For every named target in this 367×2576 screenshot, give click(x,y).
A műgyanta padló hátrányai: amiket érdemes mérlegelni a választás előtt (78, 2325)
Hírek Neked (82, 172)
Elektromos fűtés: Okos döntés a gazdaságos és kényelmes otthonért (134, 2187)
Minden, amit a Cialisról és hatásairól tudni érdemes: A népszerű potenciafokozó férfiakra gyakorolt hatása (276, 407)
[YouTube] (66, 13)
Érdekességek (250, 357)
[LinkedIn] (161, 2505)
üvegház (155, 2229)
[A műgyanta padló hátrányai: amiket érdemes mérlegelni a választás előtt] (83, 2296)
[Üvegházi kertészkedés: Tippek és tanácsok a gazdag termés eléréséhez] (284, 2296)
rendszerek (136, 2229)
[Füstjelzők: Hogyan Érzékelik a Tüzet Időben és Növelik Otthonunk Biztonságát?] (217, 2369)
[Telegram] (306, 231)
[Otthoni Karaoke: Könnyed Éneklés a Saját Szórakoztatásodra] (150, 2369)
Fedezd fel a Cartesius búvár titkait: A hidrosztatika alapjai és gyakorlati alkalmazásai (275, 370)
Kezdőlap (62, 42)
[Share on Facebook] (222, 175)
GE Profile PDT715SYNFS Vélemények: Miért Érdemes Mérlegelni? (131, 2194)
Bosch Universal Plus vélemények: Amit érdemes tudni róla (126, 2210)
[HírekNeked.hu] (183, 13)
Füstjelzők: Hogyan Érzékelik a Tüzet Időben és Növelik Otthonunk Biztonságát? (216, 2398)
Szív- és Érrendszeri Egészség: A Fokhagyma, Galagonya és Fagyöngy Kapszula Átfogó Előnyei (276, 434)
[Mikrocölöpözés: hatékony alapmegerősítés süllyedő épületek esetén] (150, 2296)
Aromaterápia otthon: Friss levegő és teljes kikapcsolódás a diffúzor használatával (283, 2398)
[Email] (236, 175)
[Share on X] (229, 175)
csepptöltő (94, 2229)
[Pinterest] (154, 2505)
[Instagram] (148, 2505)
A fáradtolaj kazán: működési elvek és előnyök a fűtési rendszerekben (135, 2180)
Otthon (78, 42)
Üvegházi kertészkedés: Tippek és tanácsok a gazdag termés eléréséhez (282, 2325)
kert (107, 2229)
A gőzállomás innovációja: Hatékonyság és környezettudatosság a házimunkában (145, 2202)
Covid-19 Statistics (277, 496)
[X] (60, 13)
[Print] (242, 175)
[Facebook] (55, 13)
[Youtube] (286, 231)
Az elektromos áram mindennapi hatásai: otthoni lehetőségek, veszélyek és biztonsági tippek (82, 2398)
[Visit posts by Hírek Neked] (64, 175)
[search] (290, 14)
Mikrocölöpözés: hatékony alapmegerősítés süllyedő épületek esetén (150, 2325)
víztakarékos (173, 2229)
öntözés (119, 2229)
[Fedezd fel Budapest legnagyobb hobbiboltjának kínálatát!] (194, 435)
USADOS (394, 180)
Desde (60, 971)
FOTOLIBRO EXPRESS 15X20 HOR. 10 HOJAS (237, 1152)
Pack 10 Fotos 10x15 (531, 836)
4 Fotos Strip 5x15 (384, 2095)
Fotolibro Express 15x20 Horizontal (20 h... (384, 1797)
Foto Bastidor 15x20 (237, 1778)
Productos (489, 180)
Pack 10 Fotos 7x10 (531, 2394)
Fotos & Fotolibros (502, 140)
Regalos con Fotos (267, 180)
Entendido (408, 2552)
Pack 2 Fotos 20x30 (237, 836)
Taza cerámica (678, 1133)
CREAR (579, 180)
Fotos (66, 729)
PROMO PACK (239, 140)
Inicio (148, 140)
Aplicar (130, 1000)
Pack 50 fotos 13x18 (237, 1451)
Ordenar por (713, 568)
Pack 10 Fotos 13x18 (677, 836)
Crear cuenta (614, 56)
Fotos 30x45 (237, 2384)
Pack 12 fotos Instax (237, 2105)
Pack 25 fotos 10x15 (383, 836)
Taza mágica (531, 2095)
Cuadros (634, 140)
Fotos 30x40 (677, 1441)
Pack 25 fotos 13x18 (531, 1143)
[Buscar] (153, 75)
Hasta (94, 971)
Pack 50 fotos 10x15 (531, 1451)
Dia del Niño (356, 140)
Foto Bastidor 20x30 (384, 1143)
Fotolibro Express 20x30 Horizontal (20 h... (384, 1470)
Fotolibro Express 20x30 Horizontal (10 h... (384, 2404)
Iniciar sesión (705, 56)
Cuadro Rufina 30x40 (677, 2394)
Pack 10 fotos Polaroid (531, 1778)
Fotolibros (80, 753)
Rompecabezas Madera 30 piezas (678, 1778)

## Task objective:
Find the line containing "Az elektromos áram" in the material above. Print it and every line after it through the end, exactly and only those.

## The completed task:
Az elektromos áram mindennapi hatásai: otthoni lehetőségek, veszélyek és biztonsági tippek (82, 2398)
[Visit posts by Hírek Neked] (64, 175)
[search] (290, 14)
Mikrocölöpözés: hatékony alapmegerősítés süllyedő épületek esetén (150, 2325)
víztakarékos (173, 2229)
öntözés (119, 2229)
[Fedezd fel Budapest legnagyobb hobbiboltjának kínálatát!] (194, 435)
USADOS (394, 180)
Desde (60, 971)
FOTOLIBRO EXPRESS 15X20 HOR. 10 HOJAS (237, 1152)
Pack 10 Fotos 10x15 (531, 836)
4 Fotos Strip 5x15 (384, 2095)
Fotolibro Express 15x20 Horizontal (20 h... (384, 1797)
Foto Bastidor 15x20 (237, 1778)
Productos (489, 180)
Pack 10 Fotos 7x10 (531, 2394)
Fotos & Fotolibros (502, 140)
Regalos con Fotos (267, 180)
Entendido (408, 2552)
Pack 2 Fotos 20x30 (237, 836)
Taza cerámica (678, 1133)
CREAR (579, 180)
Fotos (66, 729)
PROMO PACK (239, 140)
Inicio (148, 140)
Aplicar (130, 1000)
Pack 50 fotos 13x18 (237, 1451)
Ordenar por (713, 568)
Pack 10 Fotos 13x18 (677, 836)
Crear cuenta (614, 56)
Fotos 30x45 (237, 2384)
Pack 12 fotos Instax (237, 2105)
Pack 25 fotos 10x15 (383, 836)
Taza mágica (531, 2095)
Cuadros (634, 140)
Fotos 30x40 (677, 1441)
Pack 25 fotos 13x18 (531, 1143)
[Buscar] (153, 75)
Hasta (94, 971)
Pack 50 fotos 10x15 (531, 1451)
Dia del Niño (356, 140)
Foto Bastidor 20x30 (384, 1143)
Fotolibro Express 20x30 Horizontal (20 h... (384, 1470)
Fotolibro Express 20x30 Horizontal (10 h... (384, 2404)
Iniciar sesión (705, 56)
Cuadro Rufina 30x40 (677, 2394)
Pack 10 fotos Polaroid (531, 1778)
Fotolibros (80, 753)
Rompecabezas Madera 30 piezas (678, 1778)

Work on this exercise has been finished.